Complex carbohydrates – These are found in all plant foods and take longer to digest. Commonly found in whole wheat bread, whole grain pasta, brown rice, and starchy vegetables like corn and peas.
Carbohydrates provide cells with energy for everyday tasks and physical activity. If foods contain too many sugars and carbs, they are stored in the liver and muscle cells. This is for use when the body needs an extra burst of energy.
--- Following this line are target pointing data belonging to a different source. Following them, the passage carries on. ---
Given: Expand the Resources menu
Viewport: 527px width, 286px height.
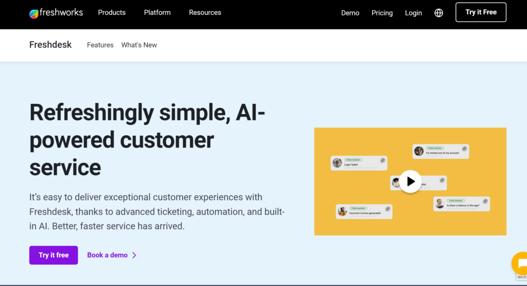Looking at the screenshot, I should click(205, 12).

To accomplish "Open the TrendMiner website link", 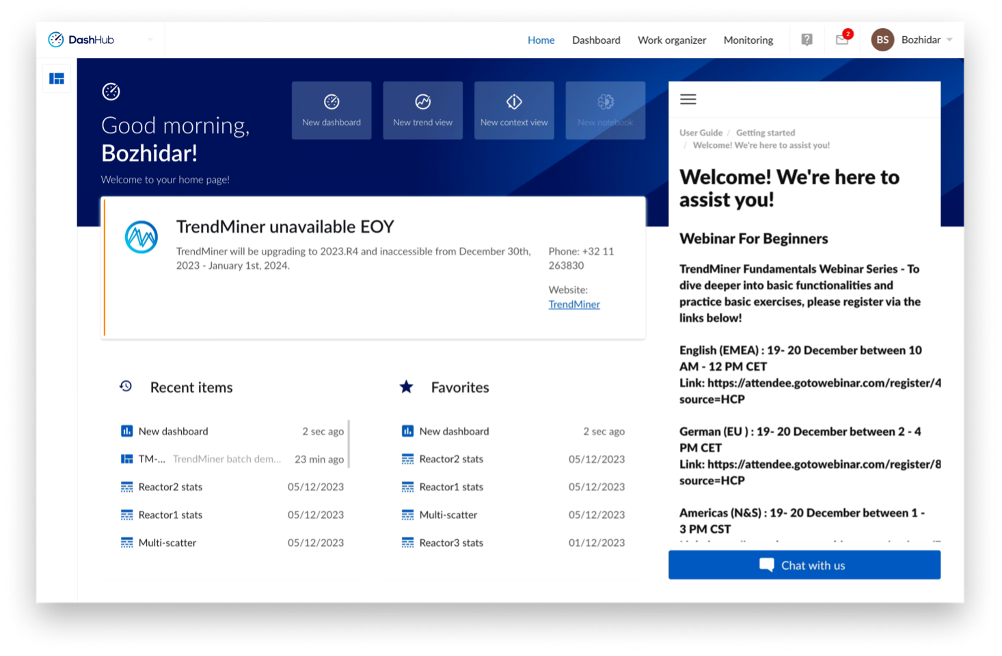I will [x=573, y=304].
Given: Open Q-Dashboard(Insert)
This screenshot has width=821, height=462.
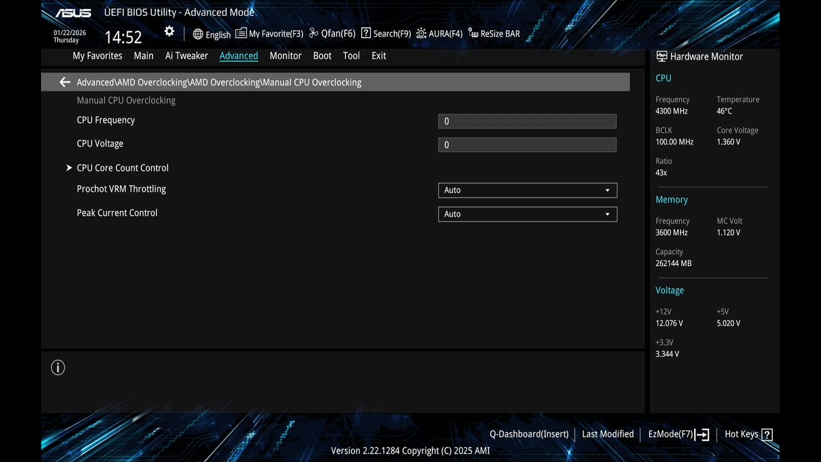Looking at the screenshot, I should click(x=529, y=434).
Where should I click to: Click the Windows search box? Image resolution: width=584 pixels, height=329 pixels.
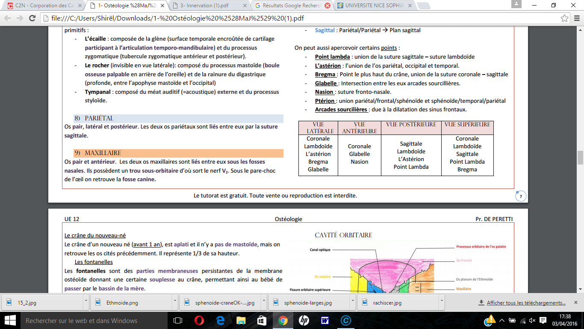(81, 320)
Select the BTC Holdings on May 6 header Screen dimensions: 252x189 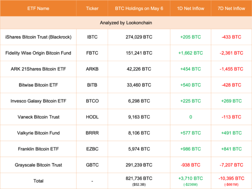coord(139,8)
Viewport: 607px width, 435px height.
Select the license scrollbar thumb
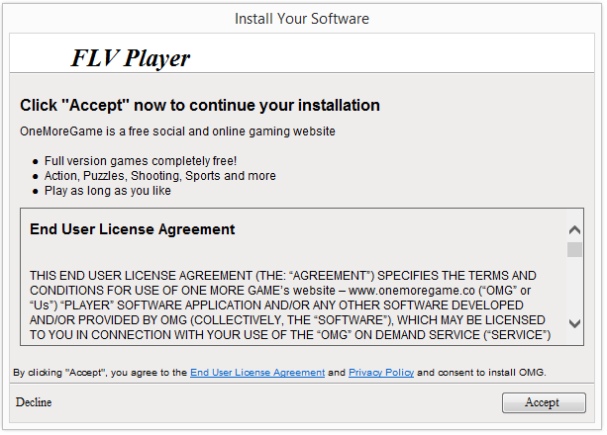(x=574, y=249)
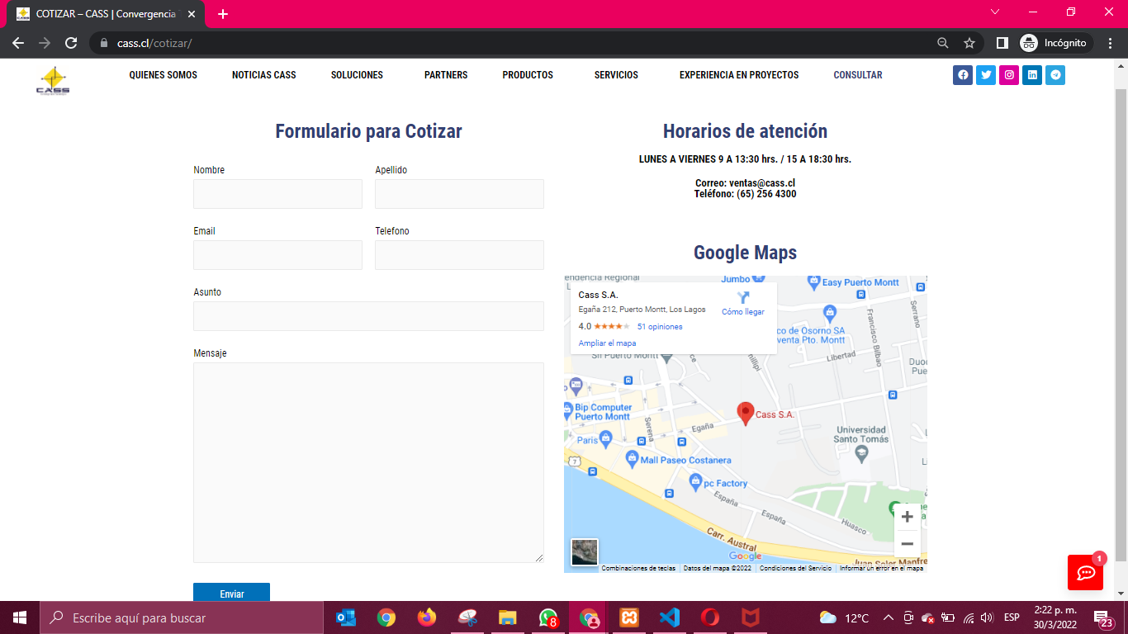Viewport: 1128px width, 634px height.
Task: Zoom in on the Google map
Action: coord(907,517)
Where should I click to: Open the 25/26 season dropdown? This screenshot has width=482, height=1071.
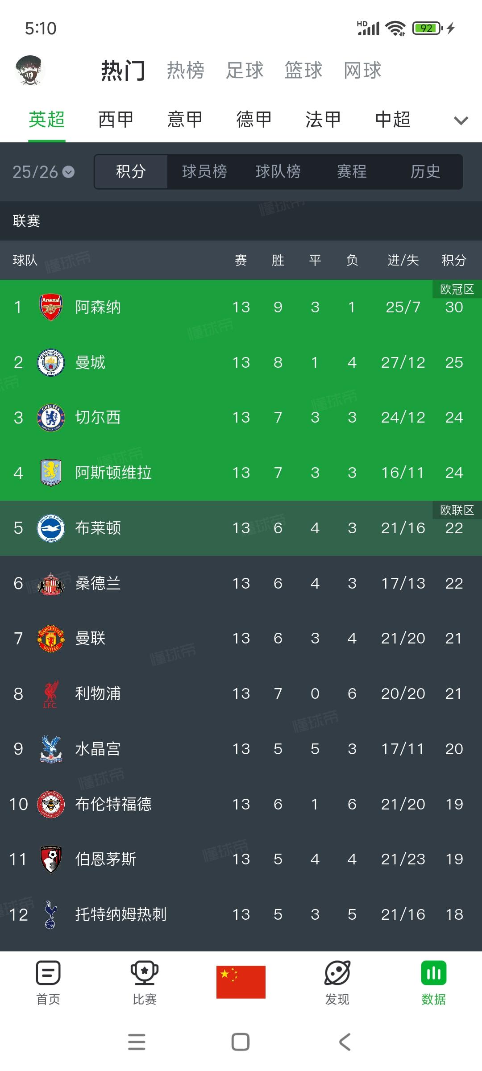click(x=43, y=172)
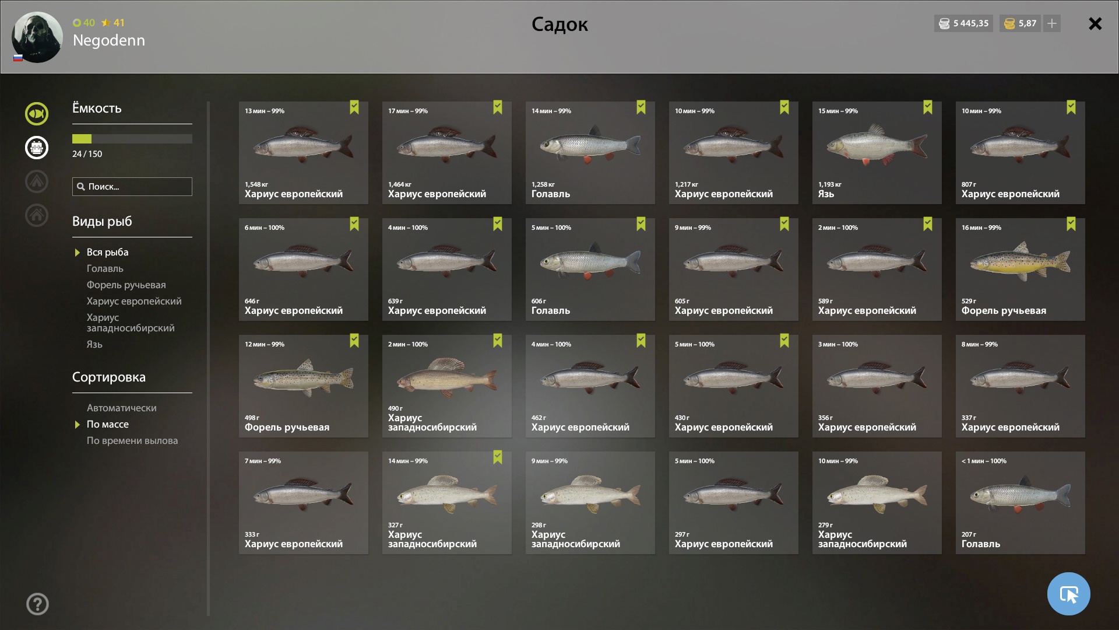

Fat will form any leftovers that aren’t stored in the liver or muscles.
If you don’t eat enough carbohydrates, you can become fatigued, experience muscle cramps, or have poor mental function.
For the most effective options choose the following carbohydrates:
• Fruit – Raw or canned in
• Whole Grains – whole wheat bread, brown rice, oatmeal, whole grain cereals
• Other starchy foods containing three grams of fiber per 100 calories
• Milk or yogurt – choose low-fat or non-fat
• Beans or legumes
• Starchy vegetables like potatoes, peas, and corn
Avoid or limit the following carbohydrates:
• Refined sugars found in candy, desserts, and cookies
• Sugary sodas and juices
• Baked goods/bread made with white flour
Picking the proper carbohydrates and eating them in the correct portions is very critical.